The Josiah Mason Award for Academic Advancement

This award recognises academic activity that has significantly advanced the discourse or understanding within a specific academic area. The work should have national or international significance.

Lisa Bortolotti
Professor of Philosophy, School of Philosophy, Politics and Religion

Lisa Bortolotti

Professor Bortolotti has continued to do ground-breaking work in the philosophy of psychiatry. Her research in this area challenges assumptions about mental illness, rationality, and agency and promotes the self-advocacy in people with lived experience of mental health services.

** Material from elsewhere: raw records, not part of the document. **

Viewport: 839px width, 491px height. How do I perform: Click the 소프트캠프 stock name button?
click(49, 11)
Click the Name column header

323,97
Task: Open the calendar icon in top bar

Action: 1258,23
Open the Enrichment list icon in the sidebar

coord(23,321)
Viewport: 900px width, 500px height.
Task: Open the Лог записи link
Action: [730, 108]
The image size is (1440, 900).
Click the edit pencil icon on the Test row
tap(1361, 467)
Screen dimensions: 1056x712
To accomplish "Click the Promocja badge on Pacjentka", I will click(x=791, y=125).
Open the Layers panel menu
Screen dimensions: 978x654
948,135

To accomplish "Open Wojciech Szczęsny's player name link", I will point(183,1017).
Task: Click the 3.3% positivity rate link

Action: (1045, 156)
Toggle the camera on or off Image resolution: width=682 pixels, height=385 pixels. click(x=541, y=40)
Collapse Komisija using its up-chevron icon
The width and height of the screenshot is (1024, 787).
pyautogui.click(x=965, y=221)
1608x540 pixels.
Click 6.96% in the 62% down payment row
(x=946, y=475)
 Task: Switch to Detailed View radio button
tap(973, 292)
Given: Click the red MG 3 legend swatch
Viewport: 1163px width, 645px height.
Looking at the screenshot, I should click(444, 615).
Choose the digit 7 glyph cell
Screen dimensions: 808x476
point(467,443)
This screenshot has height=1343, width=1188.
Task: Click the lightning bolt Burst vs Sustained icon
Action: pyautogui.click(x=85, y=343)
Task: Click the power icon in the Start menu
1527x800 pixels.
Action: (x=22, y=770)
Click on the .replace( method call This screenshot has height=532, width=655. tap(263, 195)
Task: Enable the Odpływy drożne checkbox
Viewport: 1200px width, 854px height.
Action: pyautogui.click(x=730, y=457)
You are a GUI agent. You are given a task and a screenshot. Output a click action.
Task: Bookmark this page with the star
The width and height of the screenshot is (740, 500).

By partnering with mental health service user groups and charities her work also has significance beyond academia in that it helps young people who experience epistemic injustices in mental health care.

Rachel Upthegrove - WINNER
Professor of Psychiatry and Youth Mental Health, School of Psychology

Rachel Upthegrove

Professor Upthegrove was nominated for exceptional leadership in research and developing new interventions and infrastructure to improve the mental health of people in the Midlands and across the United Kingdom. Professor Upthegrove will lead a new Midlands Translational Research Centre for Excellence for Mental Health, underpinned by ~£10M of funding from the Department of Health and Social Care. The award is testament to Professor Upthegrove’s profile and reputation as an outstanding researcher and clinician.

These achievements place Birmingham, and Professor Upthegrove, at the forefront of research and industry collaborations that will make a tangible difference to the lives of people with mental health conditions, to those who are close to them, and to their communities.

Alberto Vecchio
Professor of Gravitational Wave Astronomy, School of Astronomy

Alberto Vecchio

Professor Alberto Vecchio is the founding Director of the Institute for Gravitational Wave Astronomy at UoB, and is recognised as a world leader in gravitational wave astronomy, using detections of the tiny ripples in spacetime predicted by Einstein to open a new window on the Universe.